#### [Source extract]
========================

How we can turn wasted heat into electricity

From watches that run on body heat to generators in factory smokestacks, thermoelectric materials have countless applications.

Muhammet ToprakThermoelectric materials can convert heat to electricity, meaning they have incredible potential to turn the waste heat all around us into a green source of energy. Prof. Muhammet Toprak of KTH - Royal Institute of Technology in Sweden develops these materials, and we speak with him about what we can expect from them in the future. To learn more about his research, follow his project on ResearchGate.

ResearchGate: What are thermoelectric materials?

Muhammet Toprak: Thermoelectric materials are solid-state materials that are capable of converting heat to electricity and vice versa. In some cases, they’re used in cooling devices that rely on electrical currents to remove heat. In others, they do the opposite, converting temperature gradients, or differences, to an electrical voltage. Thermoelectric devices are particularly favorable because they are solid-state devices, eliminating the need for maintenance of moving parts or a fluid to transfer the heat.

RG: How widespread is energy production from these materials?

Toprak: Thermoelectric materials have not yet reached widespread use and are most commonly used in portable cooling devices for cars. However, there are also many attempts to use thermoelectric devices for harvesting waste heat. For example, there are wristwatches that run on thermoelectric power from body heat, and several plans for designing wearable thermoelectric energy harvesters. Of course, the human body produces relatively low-grade heat. High-grade heat offers other opportunities, and thermoelectric generators have been developed to harvest energy from wood stoves and the exhaust tubes of trucks and automobiles.

RG: What are some other potential sources of waste heat?

Toprak: Fossil fuel-based energy sources still make up more than 80 percent of the total energy supply and are inefficient, meaning they produce a lot of waste heat. In a coal-fired power plant, at least 56 percent of the energy is wasted. Until the renewable energy sector grows enough to handle all our energy needs, we need to develop the technologies to harvest this wasted heat. Thermoelectric materials provide an opportunity for this, as they’re well suited for use in power plants, refractories, metallurgy, and other processes resulting in waste heat. Thermoelectric generators are also coupled with solar collectors, where solar thermal energy is converted to electrical power.

========================

#### [Set problem A]
Could you quote, word for word, the interview on thermoelectric materials, starting with "How we can turn" and going on through "have countless applications."?

#### [Supplied material]

========================

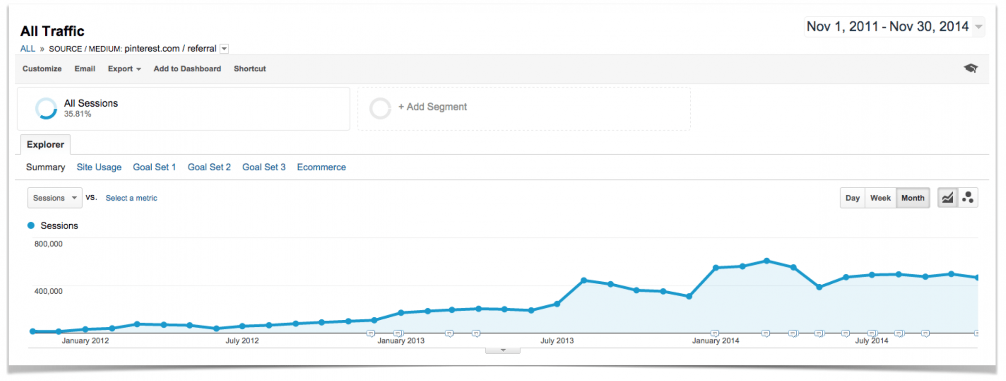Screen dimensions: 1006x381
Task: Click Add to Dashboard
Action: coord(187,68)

========================

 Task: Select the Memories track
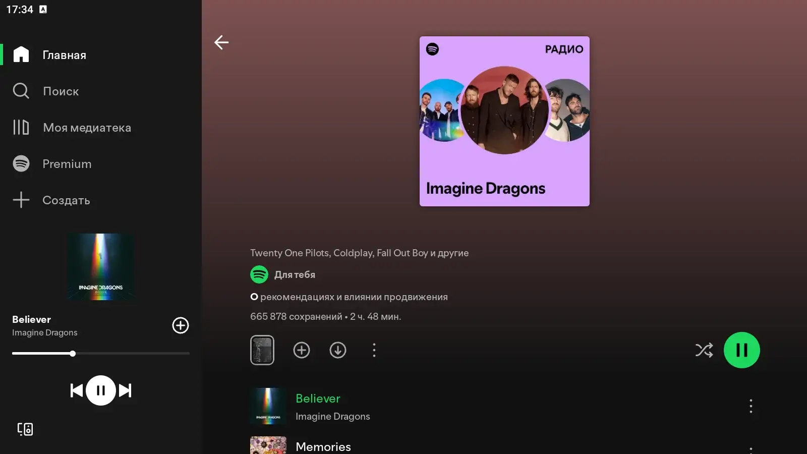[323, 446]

========================

#### [Set problem B]
Can you print only the lines of the records starting with the line with "Screen dimensions: 1006x381" and going on through the line with "Action: coord(187,68)", repeating them precisely and leaving out the pictures?

#### [Written solution A]
How we can turn wasted heat into electricity

From watches that run on body heat to generators in factory smokestacks, thermoelectric materials have countless applications.

#### [Written solution B]
Screen dimensions: 1006x381
Task: Click Add to Dashboard
Action: coord(187,68)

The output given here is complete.